**** Records provided

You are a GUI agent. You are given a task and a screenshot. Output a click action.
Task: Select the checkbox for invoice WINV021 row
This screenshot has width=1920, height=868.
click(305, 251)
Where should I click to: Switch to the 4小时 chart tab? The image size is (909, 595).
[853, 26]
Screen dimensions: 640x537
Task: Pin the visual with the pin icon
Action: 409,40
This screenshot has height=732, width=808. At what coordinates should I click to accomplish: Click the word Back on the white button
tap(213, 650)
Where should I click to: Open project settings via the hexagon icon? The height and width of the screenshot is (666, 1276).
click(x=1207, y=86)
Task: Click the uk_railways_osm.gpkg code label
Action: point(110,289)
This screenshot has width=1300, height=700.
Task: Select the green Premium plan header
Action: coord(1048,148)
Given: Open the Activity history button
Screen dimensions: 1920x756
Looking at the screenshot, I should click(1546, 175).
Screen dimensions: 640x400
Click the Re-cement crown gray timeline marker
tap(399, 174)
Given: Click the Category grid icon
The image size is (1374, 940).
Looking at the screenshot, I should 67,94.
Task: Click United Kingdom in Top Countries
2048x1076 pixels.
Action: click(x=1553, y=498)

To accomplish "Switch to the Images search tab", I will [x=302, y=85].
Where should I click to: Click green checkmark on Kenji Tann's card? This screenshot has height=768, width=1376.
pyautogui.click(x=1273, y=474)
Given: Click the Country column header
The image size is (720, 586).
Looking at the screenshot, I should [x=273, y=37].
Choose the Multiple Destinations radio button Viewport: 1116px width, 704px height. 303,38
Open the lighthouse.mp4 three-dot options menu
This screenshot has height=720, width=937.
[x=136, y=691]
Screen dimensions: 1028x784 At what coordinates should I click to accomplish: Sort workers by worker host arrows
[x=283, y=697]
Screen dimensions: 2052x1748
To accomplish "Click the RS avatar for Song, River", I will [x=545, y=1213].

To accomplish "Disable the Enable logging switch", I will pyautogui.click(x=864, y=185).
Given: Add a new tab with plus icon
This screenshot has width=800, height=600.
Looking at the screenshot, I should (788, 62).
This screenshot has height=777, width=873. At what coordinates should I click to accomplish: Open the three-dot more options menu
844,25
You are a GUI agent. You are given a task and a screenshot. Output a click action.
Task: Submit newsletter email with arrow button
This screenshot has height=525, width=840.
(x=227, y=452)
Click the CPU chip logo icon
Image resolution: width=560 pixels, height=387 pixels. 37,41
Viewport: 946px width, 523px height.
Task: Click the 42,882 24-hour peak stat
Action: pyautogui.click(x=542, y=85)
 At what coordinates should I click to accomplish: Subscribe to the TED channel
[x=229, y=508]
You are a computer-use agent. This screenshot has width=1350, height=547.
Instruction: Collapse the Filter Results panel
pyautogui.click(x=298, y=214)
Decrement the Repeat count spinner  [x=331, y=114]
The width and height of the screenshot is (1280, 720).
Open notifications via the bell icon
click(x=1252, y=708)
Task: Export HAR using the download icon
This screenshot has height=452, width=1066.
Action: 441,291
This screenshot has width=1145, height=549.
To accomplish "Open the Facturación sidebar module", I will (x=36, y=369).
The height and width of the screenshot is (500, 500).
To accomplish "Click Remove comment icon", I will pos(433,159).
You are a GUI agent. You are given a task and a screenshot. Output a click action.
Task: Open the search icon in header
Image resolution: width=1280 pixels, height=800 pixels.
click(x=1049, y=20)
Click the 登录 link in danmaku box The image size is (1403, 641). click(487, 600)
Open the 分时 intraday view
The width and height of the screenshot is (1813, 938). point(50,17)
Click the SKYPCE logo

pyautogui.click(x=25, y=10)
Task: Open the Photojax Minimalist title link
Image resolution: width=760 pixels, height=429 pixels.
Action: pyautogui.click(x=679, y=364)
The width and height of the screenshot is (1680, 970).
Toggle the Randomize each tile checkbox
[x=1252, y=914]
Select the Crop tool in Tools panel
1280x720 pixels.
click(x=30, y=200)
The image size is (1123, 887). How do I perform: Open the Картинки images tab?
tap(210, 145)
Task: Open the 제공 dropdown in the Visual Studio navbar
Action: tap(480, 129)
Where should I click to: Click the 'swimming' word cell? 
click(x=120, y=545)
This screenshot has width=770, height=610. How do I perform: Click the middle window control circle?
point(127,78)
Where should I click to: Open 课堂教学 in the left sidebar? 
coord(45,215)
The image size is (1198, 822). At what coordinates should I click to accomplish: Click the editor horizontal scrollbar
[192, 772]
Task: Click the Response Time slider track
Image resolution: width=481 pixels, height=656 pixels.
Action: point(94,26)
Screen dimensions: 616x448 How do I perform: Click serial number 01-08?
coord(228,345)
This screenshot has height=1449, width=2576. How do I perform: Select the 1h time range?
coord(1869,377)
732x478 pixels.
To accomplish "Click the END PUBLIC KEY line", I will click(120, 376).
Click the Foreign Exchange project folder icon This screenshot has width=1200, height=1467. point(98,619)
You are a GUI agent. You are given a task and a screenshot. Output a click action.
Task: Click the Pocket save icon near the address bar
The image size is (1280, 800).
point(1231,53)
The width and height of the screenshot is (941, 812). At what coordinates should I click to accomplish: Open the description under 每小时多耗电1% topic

********

* _Exercise directions_
Gather each line from the entries above that includes the word "link".

* _Solution below_
Click the 登录 link in danmaku box The image size is (1403, 641). click(487, 600)
Task: Open the Photojax Minimalist title link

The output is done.